> 課題
(A) 給湯制御の本文に登場する構成要素のうち、符号が付いているものをすべて、その符号とともに挙げなさい。
(B) 給湯制御の本文を、最後の文の後から書き継ぎなさい。

> 本文
····················

また、制御装置50は、ポンプ加速制御の禁止状態に入る前に、最低回転数を上げる処理を実施してもよい。例えば、制御装置50は、ポンプ加速制御実行回数が第二基準回数に達すると、最低回転数を、ポンプ加速制御実行回数が第二基準回数に達する前の最低回転数よりも高い値に変更してもよい。これにより、出湯温度のハンチングが発生することをさらに確実に防止できる。
ポンプフィードバック制御において、制御装置50は、ある所定の時間間隔毎に目標出湯温度と実出湯温度との差を取得し、その差に比例ゲインを乗じた値をその時点のポンプ回転数に加算または減算することにより、ポンプ回転数を調整する。以下、ポンプフィードバック制御における比例ゲインを単に「比例ゲイン」と称する。比例ゲインの値が大きいと、目標出湯温度と実出湯温度の差に対するポンプ回転数の変動が大きく、実出湯温度が目標出湯温度に達するまでの時間が短いという利点がある。その一方で、比例ゲインの値が大きいと、ポンプ回転数の変動の感度が高いため、ポンプ回転数のハンチング、さらには出湯温度のハンチングが起こる可能性が増加する傾向がある。これに対し、比例ゲインの値が小さいと、実出湯温度が目標出湯温度に達するまでの時間は延びるが、目標出湯温度と実出湯温度の差に対するポンプ回転数の変動が小さく、ポンプ回転数のハンチング、さらには出湯温度のハンチングが起こりにくい。これらの事項に鑑みて、以下のようにしてもよい。
制御装置50は、禁止状態のときの比例ゲインを、禁止前状態の比例ゲインよりも小さくしてもよい。すなわち、制御装置50は、ポンプ加速制御が禁止されると、比例ゲインを、禁止前状態の比例ゲインよりも小さい値に変更してもよい。これにより、出湯温度のハンチングが発生することをより確実に防止できる。
また、制御装置50は、ポンプ加速制御の禁止状態に入る前に、比例ゲインを小さくする処理を実施してもよい。例えば、制御装置50は、ポンプ加速制御実行回数が第二基準回数に達すると、比例ゲインを、ポンプ加速制御実行回数が第二基準回数に達する前の比例ゲインよりも小さい値に変更してもよい。これにより、出湯温度のハンチングが発生することをさらに確実に防止できる。
ヒートポンプ給湯装置30は、沸上げ運転のときに水が循環する循環経路となる貯湯回路201の圧力損失を変化させる圧力損失可変手段を備えていてもよい。例えば、切替弁7、切替弁8、及び切替弁9のうちの少なくとも一つにおいて、弁の内部にある弁体の回転角度を調整することにより、弁の内部の流路断面積を縮小させることで、貯湯回路201の圧力損失を増加可能となるように構成してもよい。

····················

> 保存行一覧

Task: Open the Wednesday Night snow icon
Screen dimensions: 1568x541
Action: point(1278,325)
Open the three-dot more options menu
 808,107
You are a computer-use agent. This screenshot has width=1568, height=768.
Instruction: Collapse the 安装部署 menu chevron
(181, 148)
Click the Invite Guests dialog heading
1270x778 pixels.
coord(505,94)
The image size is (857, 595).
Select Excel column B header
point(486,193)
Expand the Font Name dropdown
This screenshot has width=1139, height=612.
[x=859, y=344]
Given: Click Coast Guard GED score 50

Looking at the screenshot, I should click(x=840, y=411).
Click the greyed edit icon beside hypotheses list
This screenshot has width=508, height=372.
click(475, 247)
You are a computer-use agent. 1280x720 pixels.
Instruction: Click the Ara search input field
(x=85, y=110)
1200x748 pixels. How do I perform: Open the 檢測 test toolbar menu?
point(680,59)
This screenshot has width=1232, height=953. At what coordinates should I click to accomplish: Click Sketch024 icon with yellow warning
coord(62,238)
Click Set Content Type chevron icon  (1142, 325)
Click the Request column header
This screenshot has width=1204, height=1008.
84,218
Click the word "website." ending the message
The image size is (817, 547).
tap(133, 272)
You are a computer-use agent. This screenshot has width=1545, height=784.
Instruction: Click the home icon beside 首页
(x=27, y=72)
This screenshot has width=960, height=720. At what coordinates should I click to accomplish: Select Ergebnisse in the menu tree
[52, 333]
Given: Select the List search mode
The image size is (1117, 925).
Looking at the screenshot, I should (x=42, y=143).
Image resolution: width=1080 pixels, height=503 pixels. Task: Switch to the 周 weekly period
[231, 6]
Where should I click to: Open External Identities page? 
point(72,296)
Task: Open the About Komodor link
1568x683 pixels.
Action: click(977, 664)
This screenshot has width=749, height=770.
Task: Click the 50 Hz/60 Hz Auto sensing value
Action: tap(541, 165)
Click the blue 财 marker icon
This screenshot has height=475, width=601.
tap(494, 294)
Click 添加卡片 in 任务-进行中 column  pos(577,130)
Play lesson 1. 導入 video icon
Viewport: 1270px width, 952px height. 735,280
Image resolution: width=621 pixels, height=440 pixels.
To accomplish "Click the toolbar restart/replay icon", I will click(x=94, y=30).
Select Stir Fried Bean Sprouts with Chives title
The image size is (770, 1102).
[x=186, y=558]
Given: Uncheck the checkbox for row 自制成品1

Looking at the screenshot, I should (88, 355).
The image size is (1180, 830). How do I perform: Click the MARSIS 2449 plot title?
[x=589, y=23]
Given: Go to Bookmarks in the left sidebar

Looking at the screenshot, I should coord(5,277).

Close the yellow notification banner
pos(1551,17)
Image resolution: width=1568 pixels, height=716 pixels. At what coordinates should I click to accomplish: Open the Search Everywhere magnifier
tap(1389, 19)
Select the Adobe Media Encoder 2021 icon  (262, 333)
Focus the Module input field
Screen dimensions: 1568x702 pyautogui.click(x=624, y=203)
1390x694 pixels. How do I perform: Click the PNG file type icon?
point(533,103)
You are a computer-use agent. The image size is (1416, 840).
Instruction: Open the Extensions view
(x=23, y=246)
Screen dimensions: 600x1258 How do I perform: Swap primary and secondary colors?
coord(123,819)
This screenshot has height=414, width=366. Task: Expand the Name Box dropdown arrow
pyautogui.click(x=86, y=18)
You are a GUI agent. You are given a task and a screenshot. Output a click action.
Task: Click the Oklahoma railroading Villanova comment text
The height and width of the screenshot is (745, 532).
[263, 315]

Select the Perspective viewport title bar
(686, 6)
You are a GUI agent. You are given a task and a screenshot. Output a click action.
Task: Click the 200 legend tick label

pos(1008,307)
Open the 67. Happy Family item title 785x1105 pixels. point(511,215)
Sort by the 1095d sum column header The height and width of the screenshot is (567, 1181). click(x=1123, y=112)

····················

> 想定解答
(A) 制御装置50、ヒートポンプ給湯装置30、貯湯回路201、切替弁7、切替弁8、切替弁9

(B)
圧力損失可変手段は、貯湯回路201の経路を変更することによって貯湯回路201の圧力損失を変化させてもよい。例えば、次のように貯湯回路201の経路を変更してもよい。配管16hと配管16eとを接続するバイパス配管(図示省略)と、そのバイパス配管と配管16eとの接続点に位置する流路切替弁(図示省略)とを設ける。この流路切替弁は、上記バイパス配管からの水が追焚き熱交換器12へ流入するように流路を切り替え可能である。切替弁9のJポートとKポートとを連通させる。貯湯タンク11内の水は、取出し口11fから、上記バイパス配管、上記流路切替弁、追焚き熱交換器12、配管16f、及び切替弁9を通って配管16jに流入し、水冷媒熱交換器2へ送られる。このように、追焚き熱交換器12を経由するように貯湯回路201の経路を変更することにより、貯湯回路201の圧力損失を増加させることができる。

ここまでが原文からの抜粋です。